3.2.3 De rechtbank heeft in rov. 5.3 ten aanzien van de vraag naar het toepasselijke recht (ambtshalve) geoordeeld dat de volgens [eiser] door Deutag geschonden norm de bepaling betreft, die veiligheid van de werknemer beoogt te beschermen, ook als hij door zijn werkgever is uitgeleend; in deze omstandigheden ligt aanknoping bij het recht dat van toepassing is op de arbeidsovereenkomst voor de hand, alleen al om te waarborgen, dat één samenhangend geheel van regels de rechtsverhouding tussen alle mogelijk betrokkenen beheerst. Dit betekent, aldus de rechtbank, dat Duits recht van toepassing is. In cassatie wordt niet geklaagd over het feit dat de rechtbank (ambtshalve) is ingegaan op de vraag welk recht van toepassing is op de vordering van [eiser], ofschoon geen grief was gericht tegen het oordeel van de kantonrechter dat Nederlands recht van toepassing was.
3.3 In cassatie moet, met partijen, ervan worden uitgegaan dat de rechtbank de vordering van [eiser] heeft aangemerkt als een vordering uit onrechtmatige daad.
3.4 De rechtbank heeft met haar oordeel, dat het recht dat de arbeidsovereenkomst tussen [eiser] en Tiefbohr beheerst, toepasselijk is op de gestelde verbintenis uit onrechtmatige daad tussen [eiser] en Deutag, miskend dat volgens het Nederlandse conflictenrecht geen plaats is voor accessoire aanknoping, indien dader en benadeelde niet beiden partij zijn bij de bestaande of gewezen rechtsverhouding waaraan het toepasselijke recht op de verbintenis uit onrechtmatige daad wordt ontleend. Voor zover de rechtbank mocht hebben geoordeeld dat, gelet op de concrete omstandigheden van het onderhavige geval, Duitsland nauwer bij de door [eiser] aan Deutag verweten onrechtmatige daad is betrokken dan Thailand of Nederland en dat daarom een uitzondering op de toepasselijkheid van Thais recht ingevolge de lex loci delicti regel dan wel op toepasselijkheid van Nederlands recht ingevolge de gevolgenuitzondering, thans gecodificeerd in art. 3 lid 3 van de Wet conflictenrecht onrechtmatige daad, geboden is, heeft zij miskend dat het stelsel van objectieve verwijzingsregels inzake de aansprakelijkheid uit onrechtmatige daad geen ruimte laat voor toepassing van een algemene exceptie ten behoeve van een in het concrete geval nauwer betrokken rechtsstelsel. Onderdeel b, dat een desbetreffende klacht bevat, slaagt.
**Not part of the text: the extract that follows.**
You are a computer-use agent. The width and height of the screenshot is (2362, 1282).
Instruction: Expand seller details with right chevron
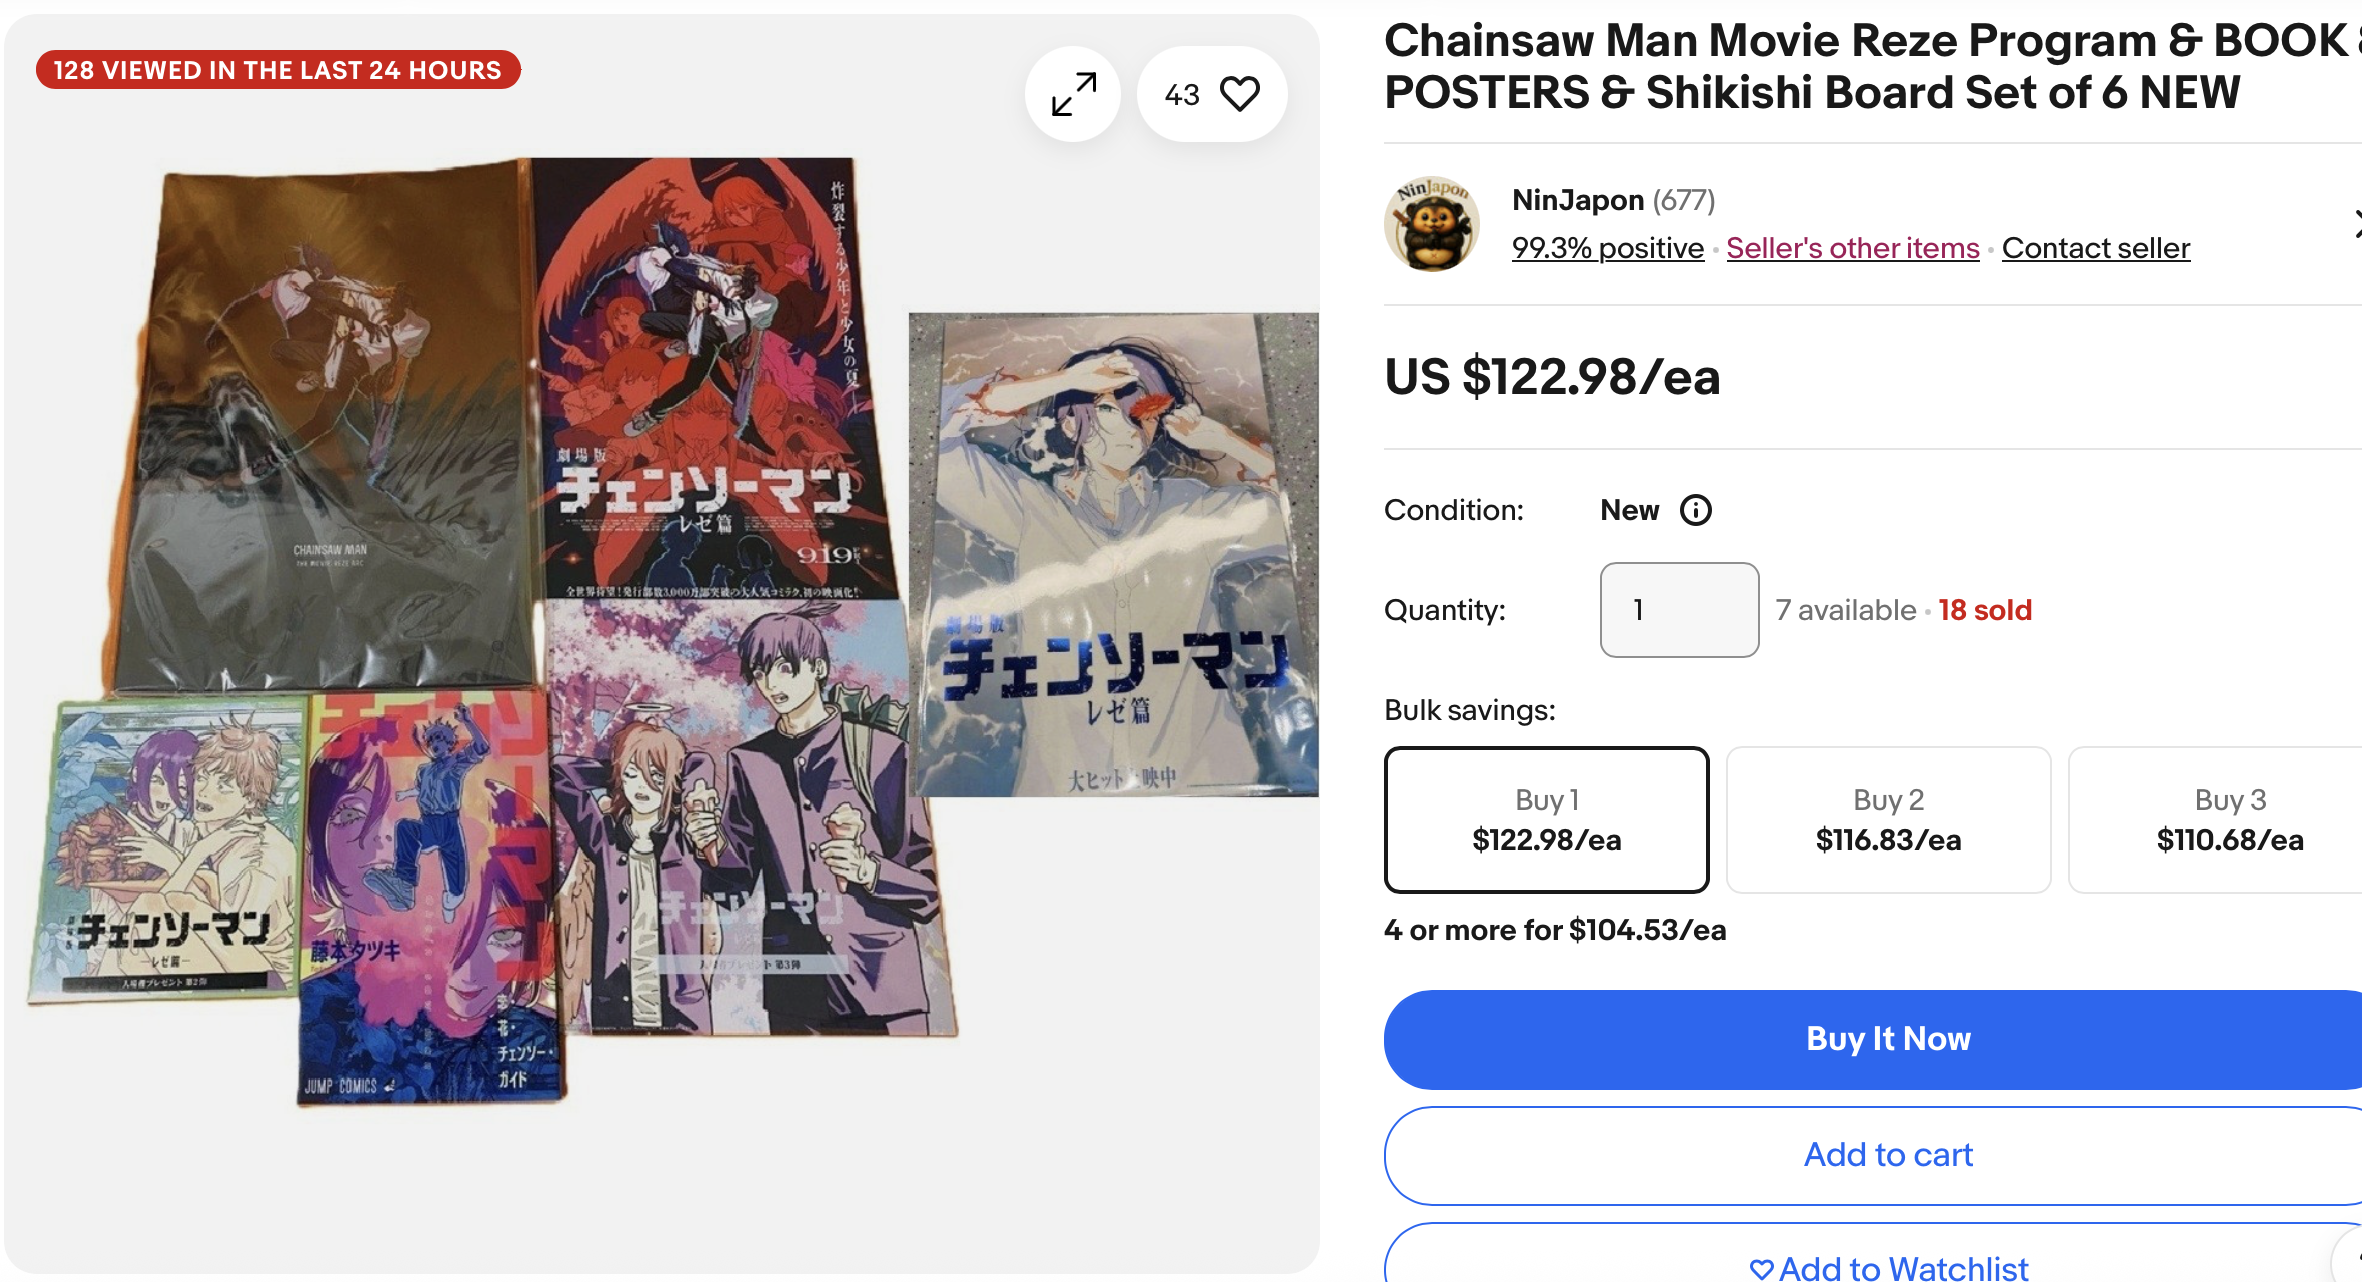(x=2354, y=224)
3.5 Onderdeel a heeft geen zelfstandige betekenis naast onderdeel b. Onderdeel c bevat een ten opzichte van de rechtsklacht van onderdeel b subsidiaire motiveringsklacht. De onderdelen d en e bevatten klachten over het onbehandeld laten van essentiële stellingen van [eiser] indien aangenomen zou moeten worden dat in het onderhavige geval wel ruimte is voor toepassing van de figuur van accessoire aanknoping. Deze klachten behoeven derhalve geen behandeling.
3.6 Onderdeel f slaagt eveneens. De gevolgenuitzondering heeft een imperatief karakter. Nu vaststaat dat [eiser] zijn gewone verblijfplaats in Nederland heeft, Deutag in Nederland is gevestigd en in het onderhavige geval geen plaats is voor accessoire aanknoping, kan, waar uit de stukken van het geding geen andere conclusie kan worden getrokken dan dat partijen niet rechtsgeldig een ander rechtsstelsel als toepasselijk hebben aangewezen, niet anders geconcludeerd worden dan dat de vordering die door [eiser] jegens Deutag wordt gepretendeerd en door de rechtbank als een vordering uit onrechtmatige daad is gekwalificeerd, wordt beheerst door Nederlands recht.
4. Beslissing
De Hoge Raad:
vernietigt het vonnis van de rechtbank te Assen van 22 januari 2003;
verwijst het geding naar het gerechtshof te Leeuwarden ter verdere behandeling en beslissing;
veroordeelt Deutag in de kosten van het geding in cassatie, tot op deze uitspraak aan de zijde van [eiser] begroot op € 394,38 aan verschotten en € 1.590,-- voor salaris.
Dit arrest is gewezen door de vice-president P. Neleman als voorzitter en de raadsheren J.B. Fleers, P.C. Kop, E.J. Numann en F.B. Bakels, en in het openbaar uitgesproken door de vice-president P. Neleman op 12 november 2004.